T-Cell Depletion, Donor Hematopoietic Stem Cell Transplant (HSCT), and T-Cell Infusions in Treating Patients With Hematologic Cancer or Other Diseases

Phase II Feasibility Study of T-Cell Depletion in Allogeneic Unrelated Bone Marrow Transplantation (MUD ALLO BMT) Followed by Delayed T-Cell Infusions

RATIONALE: Giving chemotherapy and total-body irradiation before a donor peripheral blood stem cell transplant helps stop the growth of cancer and abnormal cells and helps stop the patient's immune system from rejecting the donor's stem cells. When stem cells from a donor are infused into the patient they may help the patient's bone marrow make stem cells, red blood cells, white blood cells, and platelets. Sometimes the transplanted cells from a donor can make an immune response against the body's normal cells. Removing the T cells from the donor cells before transplant may stop this from happening. Giving an infusion of the donor's T cells (donor lymphocyte infusion) after the transplant may help destroy any remaining cancer cells (graft-versus-tumor effect).
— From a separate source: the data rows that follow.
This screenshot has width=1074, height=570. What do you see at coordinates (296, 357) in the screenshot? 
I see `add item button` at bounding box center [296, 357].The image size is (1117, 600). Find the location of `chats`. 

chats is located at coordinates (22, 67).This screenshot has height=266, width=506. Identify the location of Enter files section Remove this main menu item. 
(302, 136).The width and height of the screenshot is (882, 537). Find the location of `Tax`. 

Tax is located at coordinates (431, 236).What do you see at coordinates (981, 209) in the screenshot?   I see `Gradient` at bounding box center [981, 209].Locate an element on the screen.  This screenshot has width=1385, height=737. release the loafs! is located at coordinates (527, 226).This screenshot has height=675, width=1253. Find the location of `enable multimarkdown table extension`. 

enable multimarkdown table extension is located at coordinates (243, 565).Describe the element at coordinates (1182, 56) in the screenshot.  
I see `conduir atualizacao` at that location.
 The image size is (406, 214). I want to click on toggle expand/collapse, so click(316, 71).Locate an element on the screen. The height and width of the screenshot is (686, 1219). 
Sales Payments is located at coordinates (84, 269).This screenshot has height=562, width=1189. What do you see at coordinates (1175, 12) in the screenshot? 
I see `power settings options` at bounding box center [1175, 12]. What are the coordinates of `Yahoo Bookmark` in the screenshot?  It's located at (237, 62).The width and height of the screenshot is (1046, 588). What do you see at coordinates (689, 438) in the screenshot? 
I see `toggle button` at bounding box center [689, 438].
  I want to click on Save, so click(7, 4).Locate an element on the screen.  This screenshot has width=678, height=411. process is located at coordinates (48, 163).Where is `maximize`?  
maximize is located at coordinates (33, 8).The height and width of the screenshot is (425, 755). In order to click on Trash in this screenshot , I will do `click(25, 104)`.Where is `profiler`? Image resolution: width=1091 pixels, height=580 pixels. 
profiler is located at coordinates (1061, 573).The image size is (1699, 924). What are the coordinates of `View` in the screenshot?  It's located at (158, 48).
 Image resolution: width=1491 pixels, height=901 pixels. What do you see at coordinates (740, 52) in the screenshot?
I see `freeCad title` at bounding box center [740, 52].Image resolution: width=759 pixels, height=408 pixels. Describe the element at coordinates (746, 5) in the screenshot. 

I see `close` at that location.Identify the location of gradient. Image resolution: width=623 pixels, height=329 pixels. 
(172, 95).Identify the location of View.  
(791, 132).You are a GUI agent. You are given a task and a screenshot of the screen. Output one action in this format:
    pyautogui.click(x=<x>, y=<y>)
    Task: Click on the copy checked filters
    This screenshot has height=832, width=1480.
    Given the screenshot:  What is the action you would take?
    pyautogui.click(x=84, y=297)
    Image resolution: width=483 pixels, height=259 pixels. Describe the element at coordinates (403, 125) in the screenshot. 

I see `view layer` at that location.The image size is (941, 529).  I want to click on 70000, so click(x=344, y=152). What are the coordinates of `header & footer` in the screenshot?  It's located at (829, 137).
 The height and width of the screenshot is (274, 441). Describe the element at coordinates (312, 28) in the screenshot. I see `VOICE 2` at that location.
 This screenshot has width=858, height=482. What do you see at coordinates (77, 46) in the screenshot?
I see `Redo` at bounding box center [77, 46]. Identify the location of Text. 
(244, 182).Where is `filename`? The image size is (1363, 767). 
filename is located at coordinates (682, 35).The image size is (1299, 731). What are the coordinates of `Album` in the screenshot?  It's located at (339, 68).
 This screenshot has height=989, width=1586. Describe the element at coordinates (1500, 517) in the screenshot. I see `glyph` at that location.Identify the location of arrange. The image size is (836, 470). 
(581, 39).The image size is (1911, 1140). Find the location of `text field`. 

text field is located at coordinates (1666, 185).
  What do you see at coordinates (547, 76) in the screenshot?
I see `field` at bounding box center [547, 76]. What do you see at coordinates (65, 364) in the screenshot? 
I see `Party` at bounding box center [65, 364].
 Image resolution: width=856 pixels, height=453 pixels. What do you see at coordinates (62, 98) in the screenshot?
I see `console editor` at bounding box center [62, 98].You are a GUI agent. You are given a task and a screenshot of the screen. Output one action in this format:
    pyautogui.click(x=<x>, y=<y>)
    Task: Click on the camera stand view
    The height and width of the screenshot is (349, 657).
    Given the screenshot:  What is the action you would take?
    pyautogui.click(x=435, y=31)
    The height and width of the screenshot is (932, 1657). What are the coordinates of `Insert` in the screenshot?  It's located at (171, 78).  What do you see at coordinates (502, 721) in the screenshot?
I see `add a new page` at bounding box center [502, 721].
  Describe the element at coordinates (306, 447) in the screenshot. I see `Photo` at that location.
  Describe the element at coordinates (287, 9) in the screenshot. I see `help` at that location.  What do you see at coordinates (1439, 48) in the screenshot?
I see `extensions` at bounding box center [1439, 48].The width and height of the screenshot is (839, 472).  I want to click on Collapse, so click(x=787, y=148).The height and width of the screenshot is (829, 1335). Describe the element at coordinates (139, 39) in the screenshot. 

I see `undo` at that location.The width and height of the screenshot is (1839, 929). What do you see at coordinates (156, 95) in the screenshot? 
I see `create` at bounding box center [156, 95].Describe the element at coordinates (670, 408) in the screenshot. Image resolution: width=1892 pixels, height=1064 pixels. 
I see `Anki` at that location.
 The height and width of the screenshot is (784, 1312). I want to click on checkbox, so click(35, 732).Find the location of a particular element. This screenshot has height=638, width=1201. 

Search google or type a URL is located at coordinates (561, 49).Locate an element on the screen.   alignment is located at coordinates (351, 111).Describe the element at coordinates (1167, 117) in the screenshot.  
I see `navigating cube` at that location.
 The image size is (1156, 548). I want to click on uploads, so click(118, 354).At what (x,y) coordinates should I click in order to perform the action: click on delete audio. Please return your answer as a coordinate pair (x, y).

PURPOSE: This phase II trial is studying T-cell depletion in donor stem cell transplant followed by delayed T cell infusions in treating patients with hematologic cancer or other disease.

Study Overview

• Status: Terminated
• Conditions: Lymphoma; Myelodysplastic Syndromes; Leukemia; Chronic Myeloproliferative Disorders; Precancerous/Nonmalignant Condition; Secondary Myelofibrosis; Multiple Myeloma and Malignant Plasma Cell Neoplasms
• Intervention / Treatment: Procedure: peripheral blood lymphocyte therapy; Procedure: allogeneic hematopoietic stem cell transplantation; Procedure: peripheral blood stem cell transplantation; Radiation: total-body irradiation (TBI)

Detailed Description

OBJECTIVES:

Primary

• Determine if T-cell depletion of a peripheral blood progenitor cell (PBPC) graft followed by delayed add-backs of defined doses of donor lymphocytes decreases the rate of graft-versus-host disease and its complications in matched unrelated donor (MUD) allogeneic peripheral blood progenitor cell (PBPC) transplantation in patients with hematologic cancers or other diseases.
• Determine whether targeted T-cell dosages in the PBPC graft can be achieved in these patients by positive CD34+ selection using the Baxter Inc. Isolex 300i v. 2.5.
• Determine the effects of T-cell depletion on the rate of engraftment in these patients.
• Develop a matched unrelated donor (MUD) allogeneic transplantation regimen that will decrease overall treatment-related mortality in these patients.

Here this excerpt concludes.